Namun, Farley juga menekankan bahwa masyarakat tidak perlu terlalu khawatir. Sebaliknya, fenomena ini bisa menjadi kesempatan untuk memahami situasi mana yang pantas diberi tip dan mana yang tidak. Berikut panduan dari Farley dan pakar etika lainnya untuk membantu masyarakat membuat keputusan yang tepat terkait pemberian tip:
1. Profesional Berupah Tetap
Farley menyarankan untuk tidak memberikan tip kepada pekerja yang sudah mendapatkan gaji tetap dari tempat kerja mereka, seperti dokter, pengacara, guru, tukang ledeng, atau teknisi kabel. Memberikan tip dalam situasi ini dianggap tidak lazim dan bahkan canggung.
2. Layanan di Konter
Pekerja seperti barista atau kasir biasanya sudah menerima gaji dari pekerjaan mereka. Oleh karena itu, tip tidak perlu diberikan, meskipun alat pembayaran seperti tablet menyuguhkan opsi untuk memberi tip. Namun, jika pekerja memberikan layanan ekstra, seperti mengingat pesanan pelanggan tetap, tip bisa saja diberikan.

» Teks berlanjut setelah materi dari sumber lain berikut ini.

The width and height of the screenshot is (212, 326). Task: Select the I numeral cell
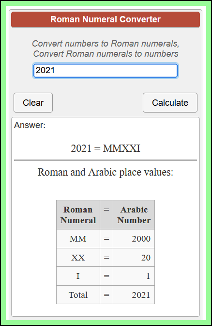click(x=78, y=276)
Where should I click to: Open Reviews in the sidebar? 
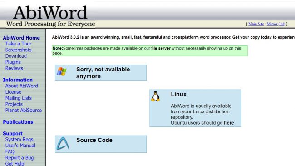(x=14, y=68)
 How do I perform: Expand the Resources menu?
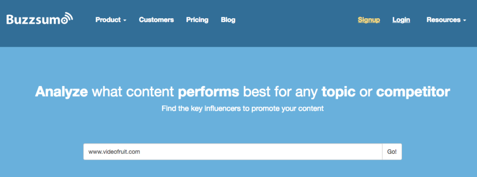pos(446,20)
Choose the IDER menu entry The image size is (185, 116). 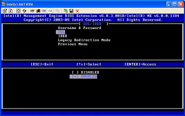(63, 36)
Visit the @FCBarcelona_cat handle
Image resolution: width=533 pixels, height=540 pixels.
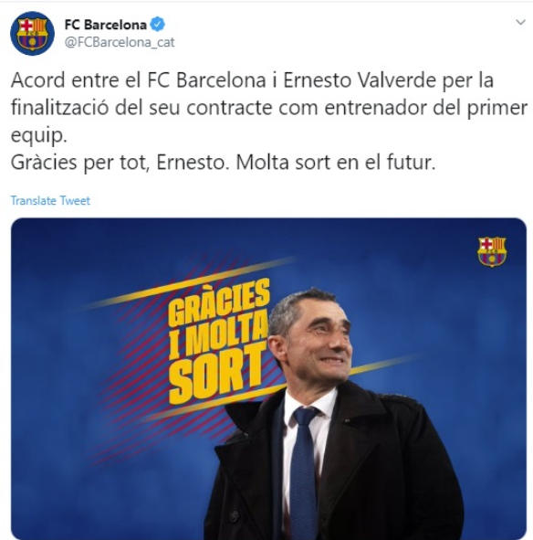[x=120, y=42]
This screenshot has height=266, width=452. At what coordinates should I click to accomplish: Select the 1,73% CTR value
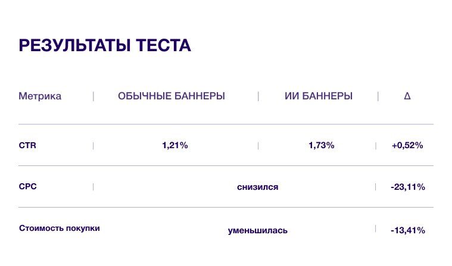pyautogui.click(x=322, y=145)
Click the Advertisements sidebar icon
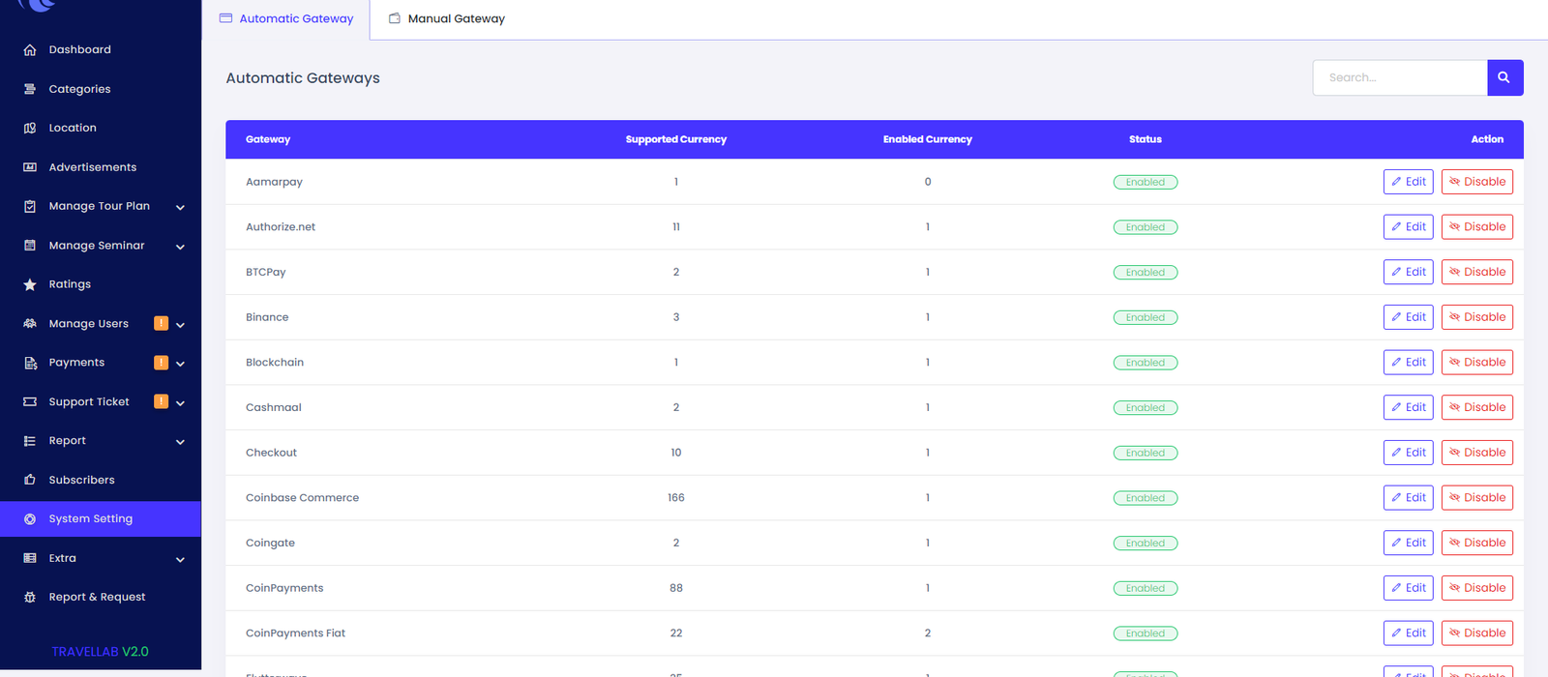 pos(30,167)
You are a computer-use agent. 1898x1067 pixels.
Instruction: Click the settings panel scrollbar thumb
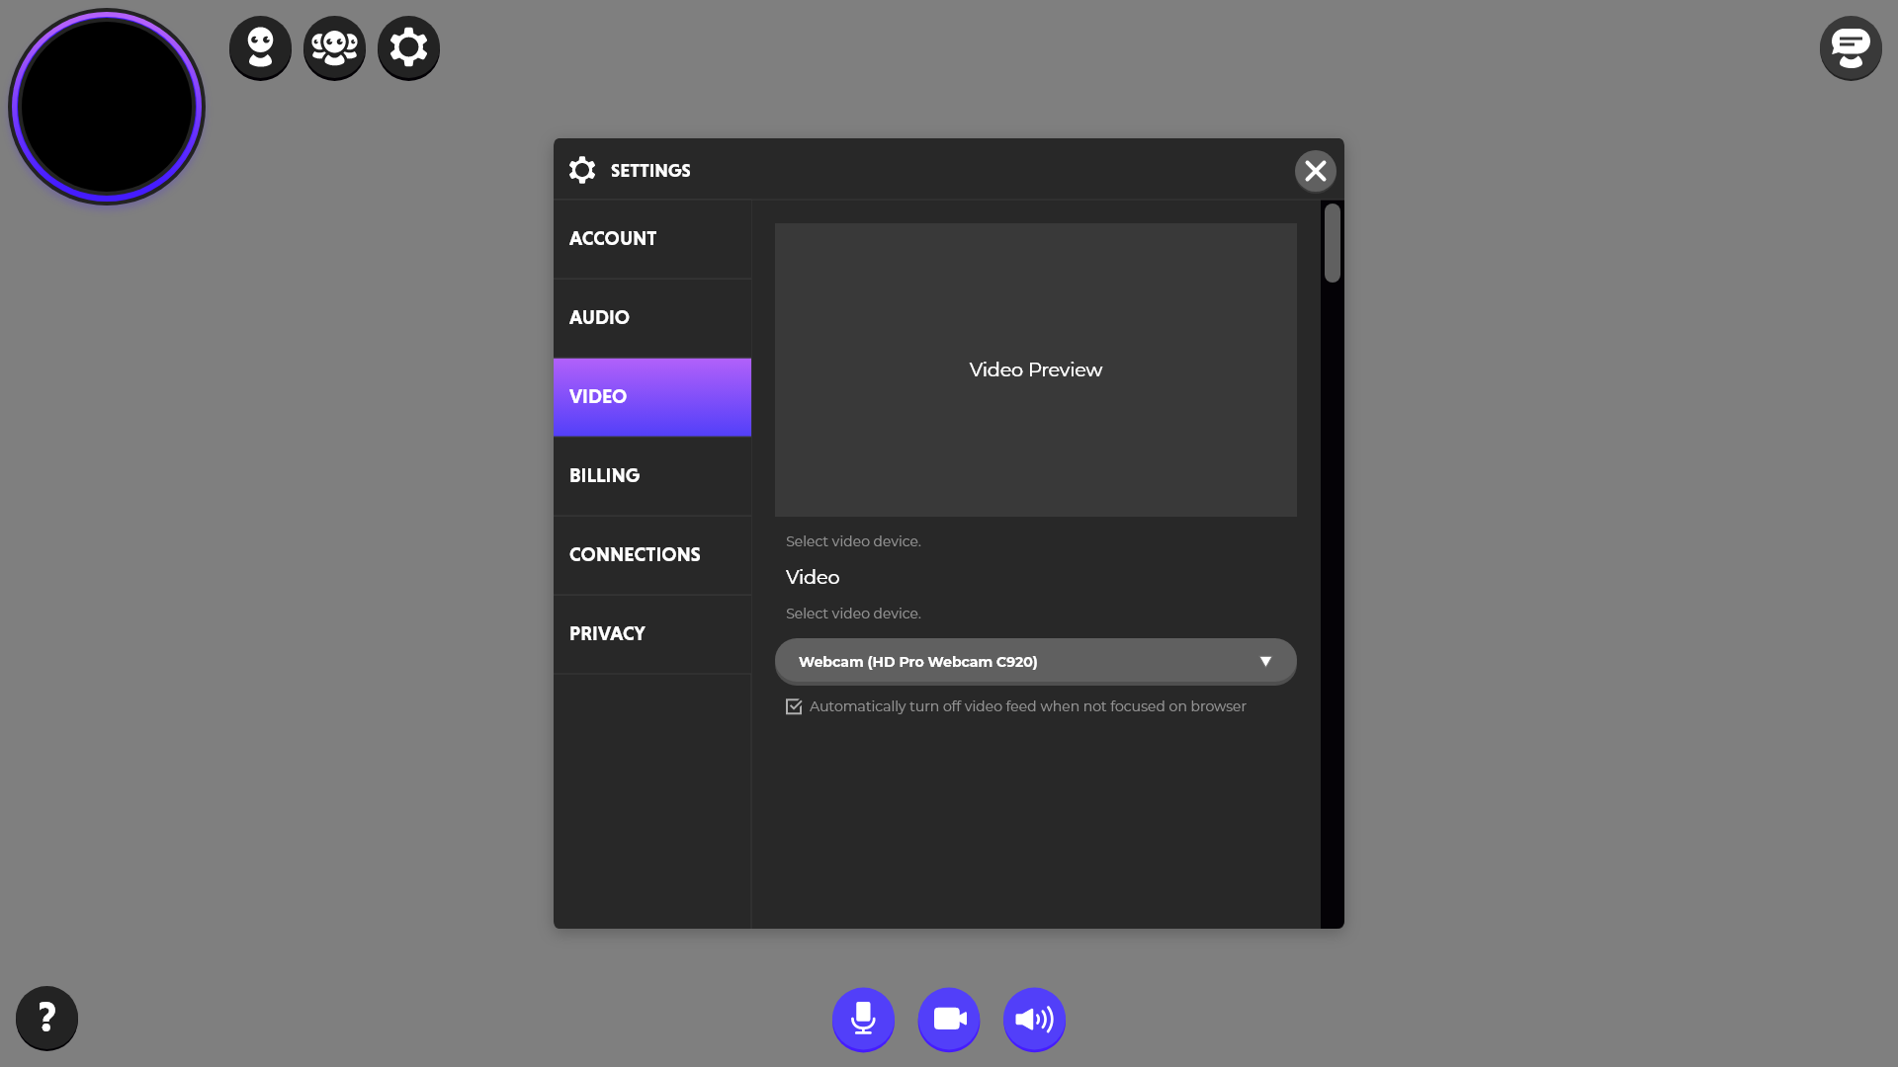(x=1333, y=243)
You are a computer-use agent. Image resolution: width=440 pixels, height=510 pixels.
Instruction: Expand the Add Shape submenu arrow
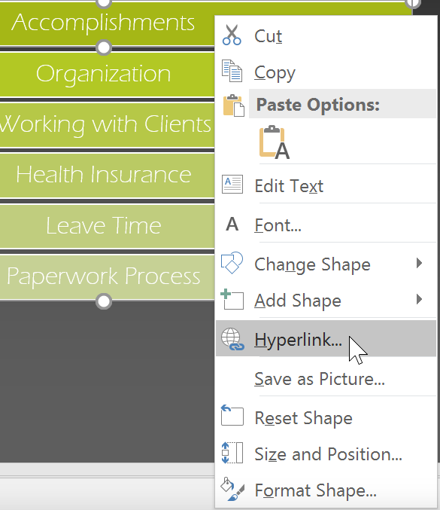tap(419, 299)
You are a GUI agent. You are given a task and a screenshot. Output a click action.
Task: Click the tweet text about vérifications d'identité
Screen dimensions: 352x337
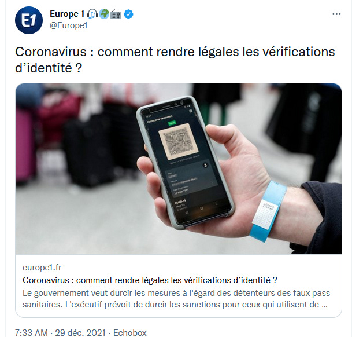(175, 60)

3. Stoples Tip di Acara Terbuka
Di acara terbuka seperti di bar atau kafe, sering kali terdapat stoples tip. Namun, masyarakat tidak wajib memberi tip karena pemilik acara biasanya sudah mengatur pemberian tip kepada stafnya. Meskipun demikian, memberikan tip dapat meningkatkan kualitas layanan selama acara berlangsung.
4. Tip Ganda
Swann, pakar etika lainnya, mengingatkan untuk menghindari memberikan tip dua kali untuk layanan yang sama. Sebagai contoh, seorang pelanggan yang sudah memberi tip kepada pekerja di salon tidak perlu lagi memberi tip tambahan di konter pembayaran.
5. Layanan Buruk
Jika layanan yang diterima buruk, seperti di tempat cukur rambut atau restoran, pelanggan tidak diwajibkan memberikan tip. Untuk restoran, Swann menyarankan tetap memberi tip kepada pelayan jika masalahnya berasal dari dapur, bukan dari layanan langsung, namun besaran tip bisa dikurangi.
Dengan panduan ini, masyarakat diharapkan dapat lebih bijak dalam menentukan kapan dan kepada siapa memberikan tip.